■ Your assignment
Pick up the forum thread on Jesus' communion with the Father and carry it on from its final sentence.

■ Document segment

────

# Jesus' communion with the Father - John 16:32 and Mt 27:46



## manito2000 (Oct 6, 2012)

I am trying to explain how Jesus can say "Yet I am not alone, for the Father is with me" (Jn 16:32) and then on the cross cry out "My God, my God, why have you forsaken me?” (Mt 27:46).

I need some help. In what way was Jesus forsaken? I am pretty sure it would be wrong to say that communion between two persons of the Trinity was broken. But on the other hand I'm having difficulty formulating a statement to reconcile why Jesus would say he was forsaken by the Father.


----------



## rbcbob (Oct 6, 2012)

There are many mysteries with regard to the God-Man, Christ Jesus. His theanthropic Person is exceedingly difficult to understand. One help in reading the passages referring to our Savior is to remember that whatever is predicated to Him in a given passage is always true of His Person, but may in a certain passage be speaking of either His deity or His humanity. But in any case it is true of His person because anything true of either nature is true of His person. It is true that He thirsted and was weary. It is true that He knew all things. It is true that he knew not the hour ... etc.


----------



## MarieP (Oct 6, 2012)

I'm reminded of a quote from Tozer: "Love and faith are at home in the mystery of the Godhead. Let reason kneel in reverence outside."


----------



## Gforce9 (Oct 6, 2012)

Pastor Armenta,
Take a look at the councils of Nicaea and Chalcedon, in particular. As well, J.N.D. Kelly's book on church history has helped me understand this a whole lot better. Chalcedon was very specific. Here is something I put together awhile back on Chalcedon:

The creed of Chalcedon defined clearly the two natures of Christ, with three very important points:
1. Truly man, truly God (vere homo, vere deus)
2. The four ‘negatives’ of the creed “…without confusion, without change (Monophysite), without division, without seperation (Nestorianism)…”
3. “…the distinction of natures being in no way annulled by the union, but rather the characteristics of each nature being preserved…..”

All emphases added by me.





Council of Chalcedon (451 A.D)



Therefore, following the holy fathers, we all with one accord teach men to acknowledge one and the same Son, our Lord Jesus Christ, at once complete in Godhead and complete in manhood, truly God and truly man, consisting also of a reasonable soul and body; of one substance with the Father as regards his Godhead, and at the same time of one substance with us as regards his manhood; like us in all respects, apart from sin; as regards his Godhead, begotten of the Father before the ages, but yet as regards his manhood begotten, for us men and for our salvation, of Mary the Virgin, the God-bearer; one and the same Christ, Son, Lord, Only-begotten, recognized in two natures, without confusion, without change, without division, without separation; the distinction of natures being in no way annulled by the union, but rather the characteristics of each nature being preserved and coming together to form one person and subsistence, not as parted or separated into two persons, but one and the same Son and Only-begotten God the Word, Lord Jesus Christ; even as the prophets from earliest times spoke of him, and our Lord Jesus Christ himself taught us, and the creed of the fathers has handed down to us.

────

■ Input data
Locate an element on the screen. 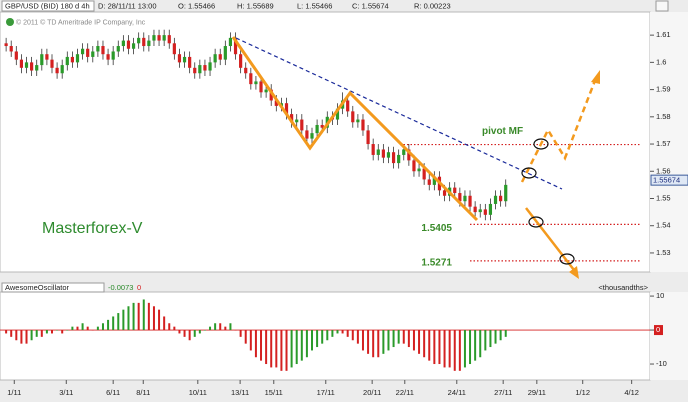 The width and height of the screenshot is (688, 402). level-label: pivot MF is located at coordinates (502, 132).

────

■ Result for this exercise
I believe the human nature perished on the cross and the divine nature was united to a corpse. Dr. Sinclair Ferguson has laid this out in a Ligonier conference in 2004 A Portrait of God.


----------



## Jerusalem Blade (Oct 6, 2012)

As the sin-bearer – upon whom the foulness, depravity, and God-murdering lust of satan-infested humankind was laid – it was incumbent upon God the Father to withdraw from this mass of iniquity and pour forth the wrath deserved. The humanity of Christ, the *man* Christ Jesus experienced this wrath and forsakenness. All His human life He had known intimate communion with His heavenly Father, but now . . . all sense of His loving presence was gone. He was forsaken with the eternal forsakenness due us.

His divine nature sustained the human during this sin-bearing and the punishment thereof. His divine nature – His Godhood – was not separated from the Father at any time. I think that during this time from Gethsemane to the cross Jesus Christ’s awareness increasingly was centered in His human nature, and not the divine, for it was in the human He was to suffer (but I must say that little creatures such as we cannot fathom what went on in His Person). Yet it was the divine nature that enabled Him to endure in the human nature the equivalent of the eternal suffering of all the elect. The infinite dignity of His Person gave infinite worth to His substitutionary suffering and death.

The turning away of the Father – the withdrawing – from the human, the *man* Christ Jesus during His atoning death, the abandoning of Him to suffer in our stead, this was what the humanity of Jesus experienced for the first time in His human life. It was the Hell of Hell to Him. He knew this so that we wouldn’t have to know it.

When He cried, “It is finished!” the atonement was accomplished, and He commended His spirit into the hands of His Father (Lk 23:46). He never lost faith during this ordeal; He ever stayed upon His God; even this cry of dereliction was the word of God in the Psalm – 22:1.

What a Saviour!

-----

Welcome to PB, Abraham.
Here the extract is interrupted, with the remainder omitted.